A. This option utilizes S3 for data storage and EMR for analytics, Data Pipeline is not ideal service for real-time streaming data ingestion and processing. It is better suited for batch processing scenarios. B. This option involves managing and scaling EC2, which adds operational overhead. It is also not real-time streaming solution. Additionally, use of Redshift for analyzing clickstream data might not be most efficient or cost-effective approach. C. CloudFront is CDN service and is not designed for real-time data processing or analytics. While using Lambda to process data can be an option, it may not be most efficient solution for processing large volumes of clickstream data. Therefore, collecting the data from Kinesis Data Streams, using Kinesis Data Firehose to transmit it to S3 data lake, and loading it into Redshift for analysis is the recommended approach.

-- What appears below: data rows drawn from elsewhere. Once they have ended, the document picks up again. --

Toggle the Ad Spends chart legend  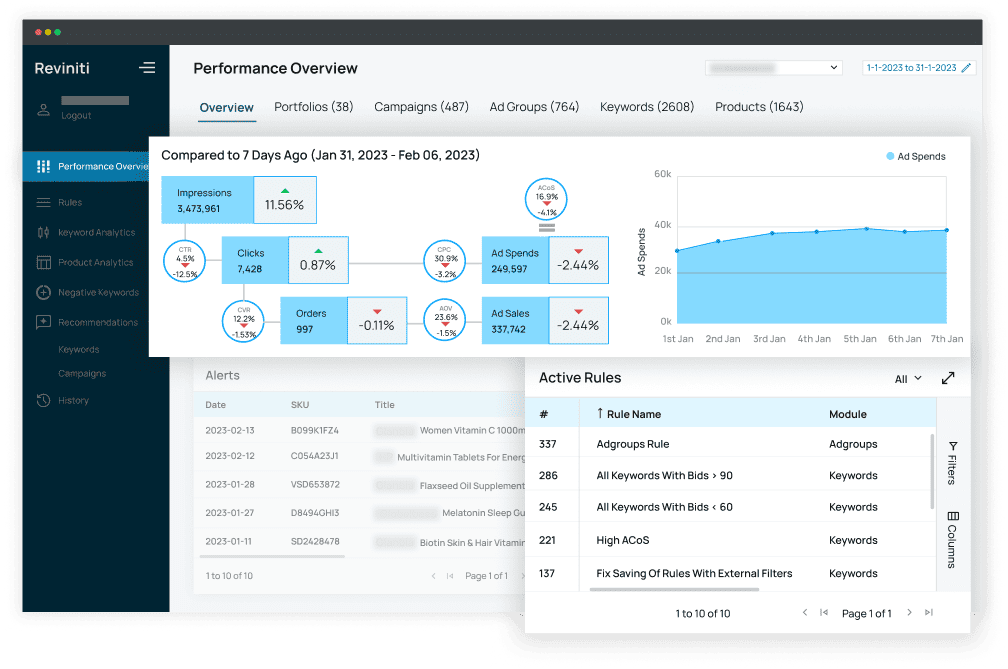[915, 156]
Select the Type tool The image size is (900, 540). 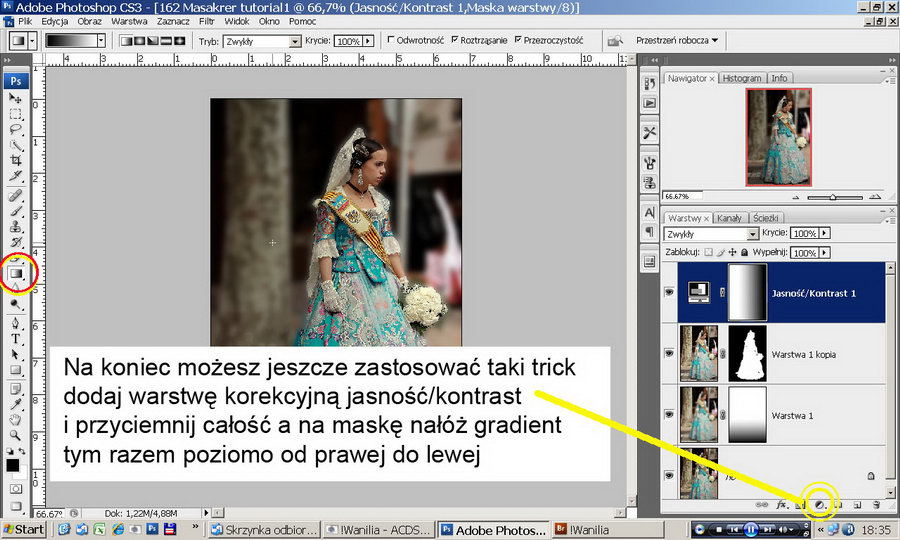point(16,338)
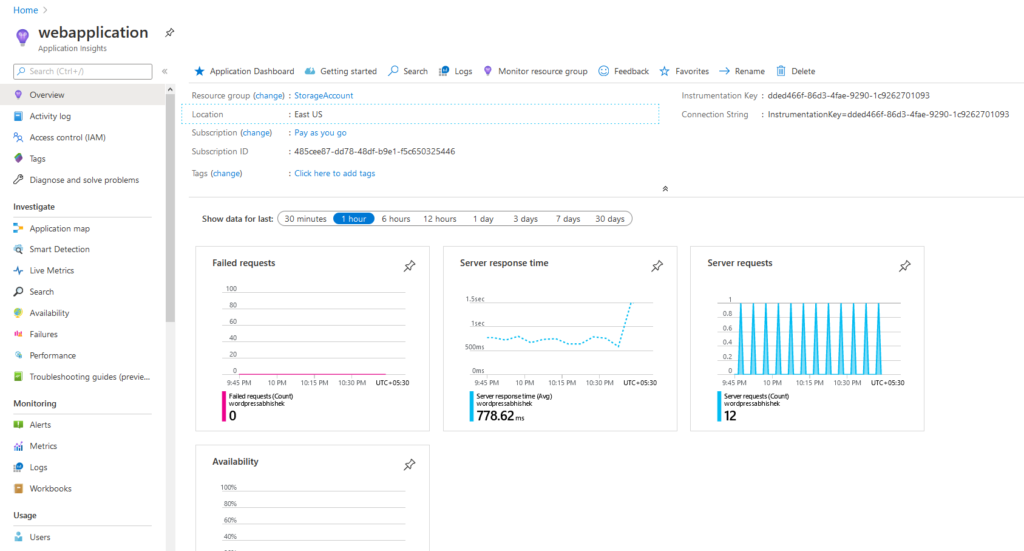The image size is (1024, 551).
Task: Click here to add tags link
Action: point(334,173)
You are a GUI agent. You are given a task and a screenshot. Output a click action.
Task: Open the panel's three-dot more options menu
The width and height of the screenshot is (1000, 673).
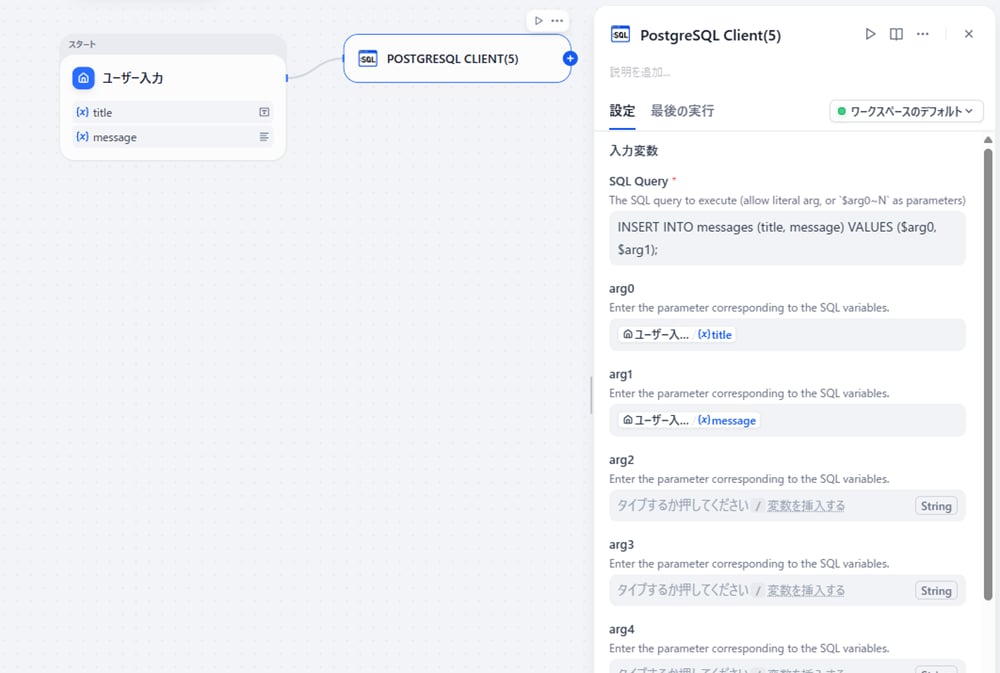click(922, 34)
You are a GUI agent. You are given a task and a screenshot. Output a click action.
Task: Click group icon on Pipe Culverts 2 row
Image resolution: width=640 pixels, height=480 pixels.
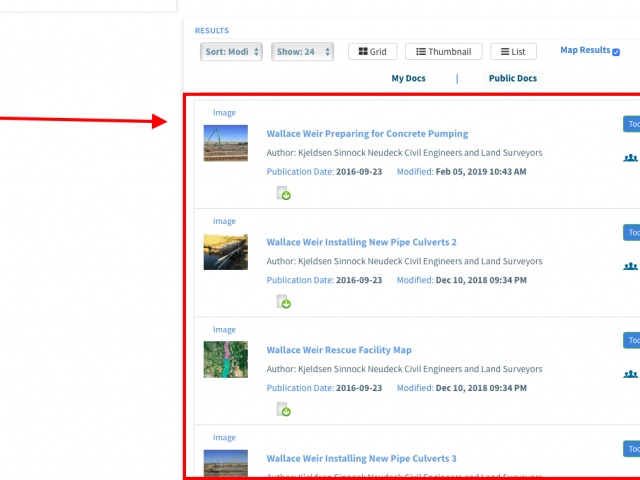pos(630,266)
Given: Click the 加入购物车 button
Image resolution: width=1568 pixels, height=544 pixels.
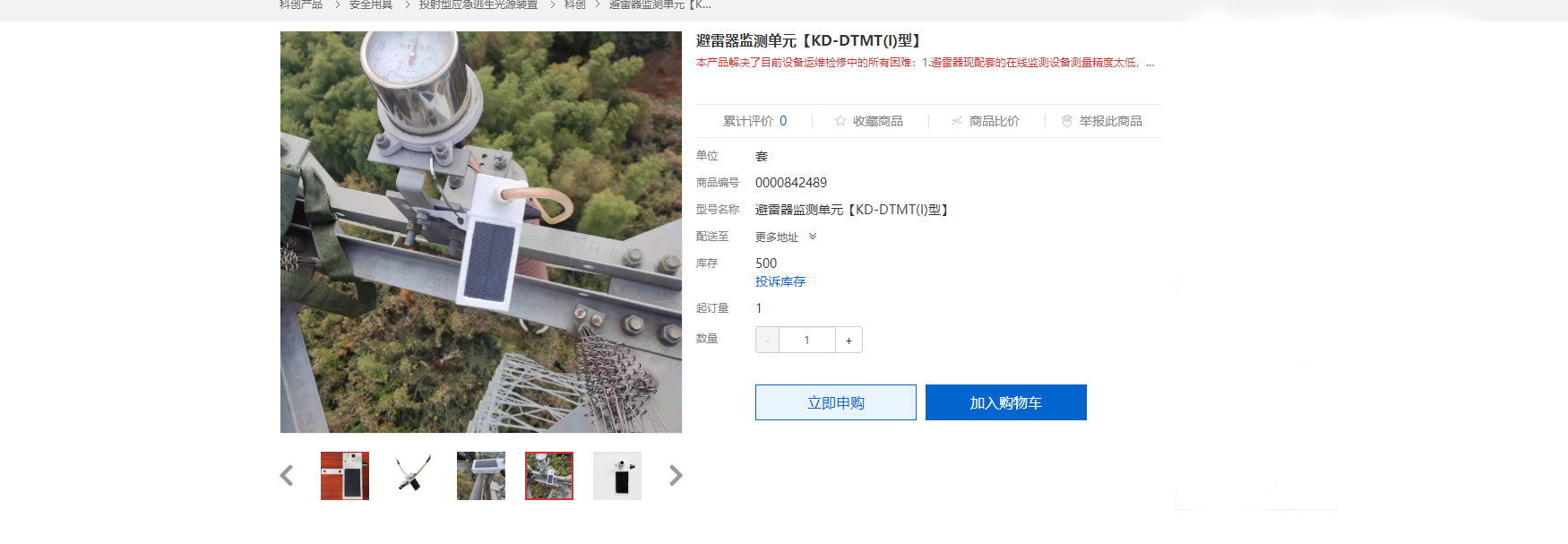Looking at the screenshot, I should pyautogui.click(x=1006, y=402).
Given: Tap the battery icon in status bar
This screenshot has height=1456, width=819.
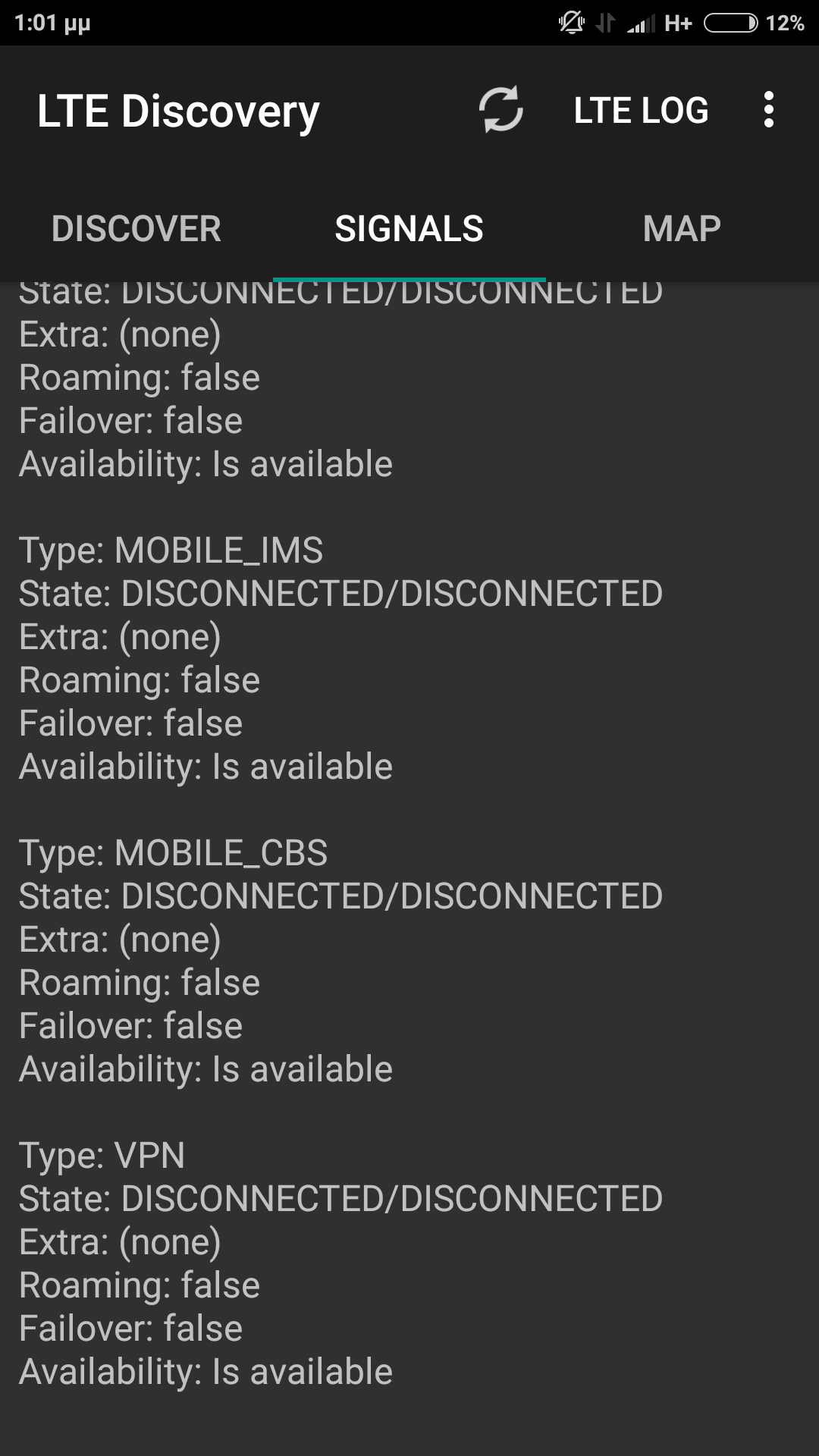Looking at the screenshot, I should (730, 24).
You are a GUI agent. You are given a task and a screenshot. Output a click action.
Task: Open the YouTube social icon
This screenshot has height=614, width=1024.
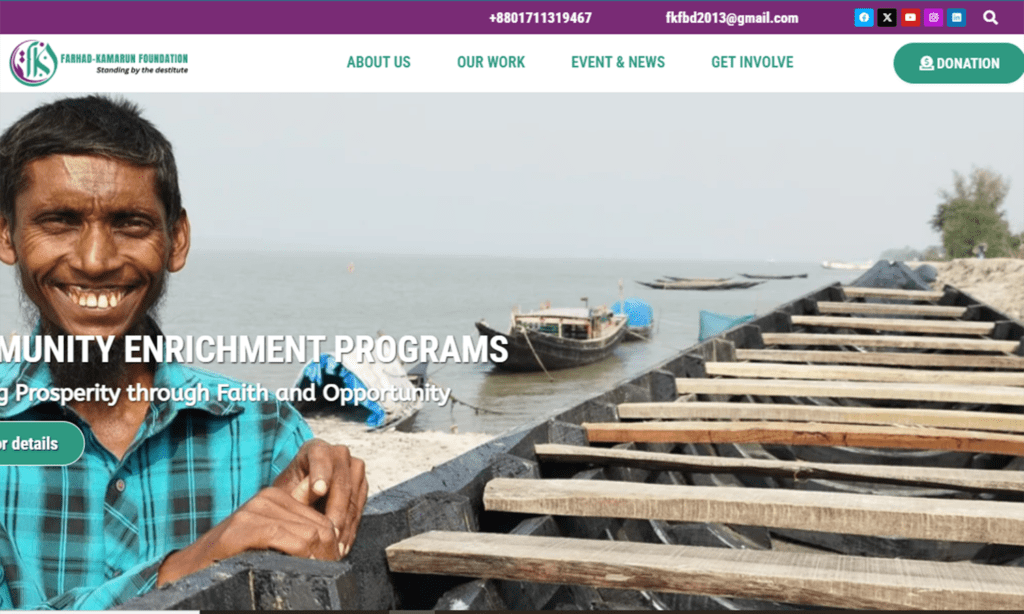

This combination provides scalable, real-time streaming solution with storage and analytics capabilities that can handle high volume of clickstream data.

effiecancode

D is the best option

clumsyninja4lifeOption: A

The answer should be A. Clickstream does not mean real time, it just means they capture user interactions on the web page. Kinesis data streaming is not required. Furthermore, redshift is a data warehousing solution, it cant run complex analysis as well as EMR. My vote goes for A

pentium75

Question asks how to "transmit and process the clickstream data", NOT how to analyze it. Also question does NOT ask how to archive the data (as is mentioned in A). Thus D.

Rahulbit34

Clickstream is the key - Answer is D

career360guruOption: D

Option D

studis

It is C. The image in here https://aws.amazon.com/kinesis/data-firehose/ shows how kinesis can send data collected to firehose who can send it to Redshift. It is also possible to use an intermediary S3 bucket between firehose and redshift. See image in here https://aws.amazon.com/blogs/big-data/stream-transform-and-analyze-xml-data-in-real-time-with-amazon-kinesis-aws-lambda-and-amazon-redshift/

pentium75

Makes sense, but this is D, not C

Wpcorgan

D is correct